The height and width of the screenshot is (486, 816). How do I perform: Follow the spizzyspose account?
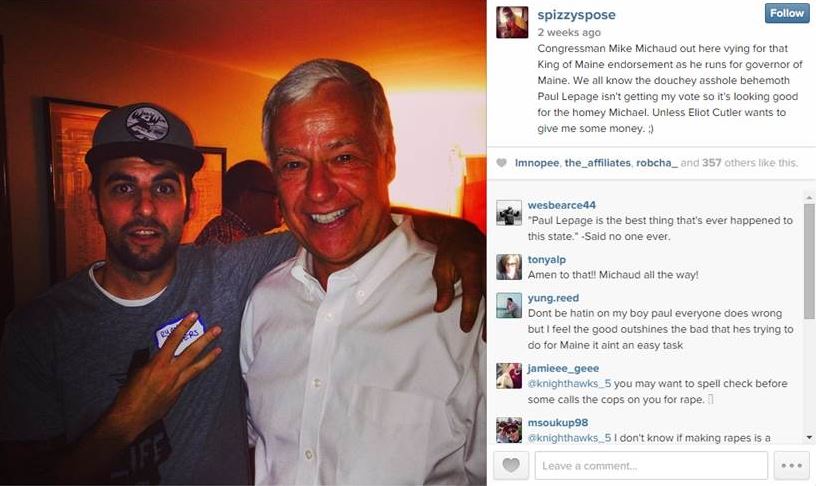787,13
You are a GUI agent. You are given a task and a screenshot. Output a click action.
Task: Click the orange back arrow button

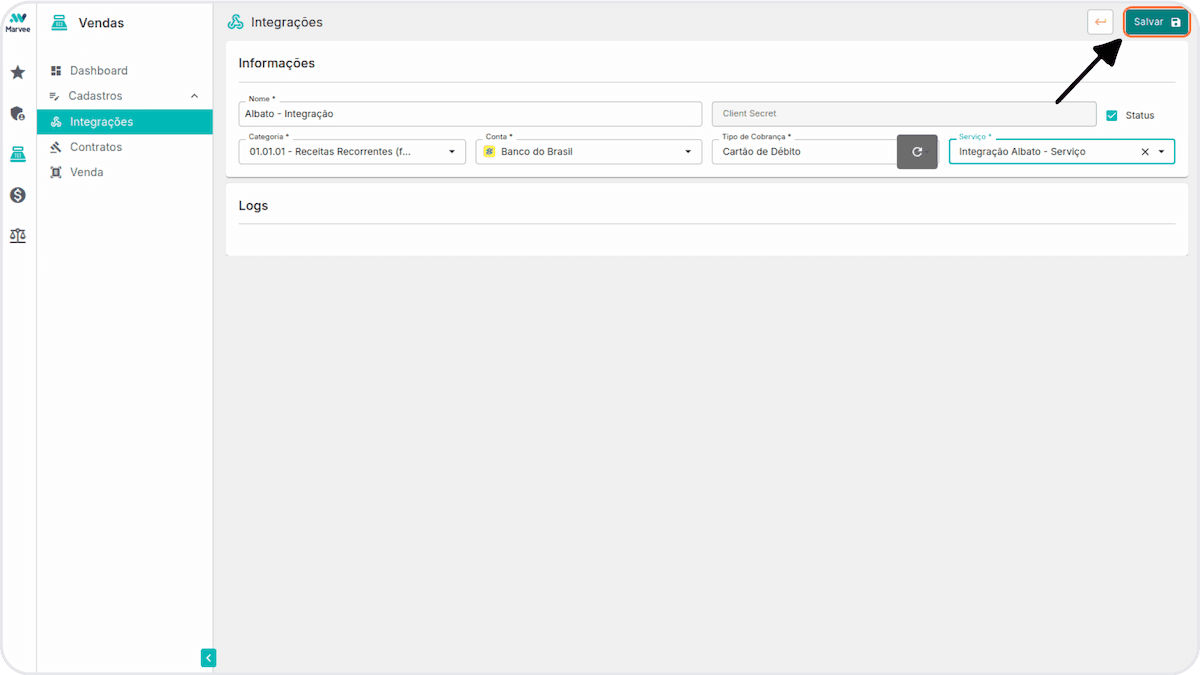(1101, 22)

____

Work task.
All entries are to be retyped exactly. Omit any embedded images.

Answer section.
The height and width of the screenshot is (486, 816). How do I perform: Follow the spizzyspose account?
787,13
You are a GUI agent. You are given a task and a screenshot. Output a click action.
Task: Click the orange back arrow button

(1101, 22)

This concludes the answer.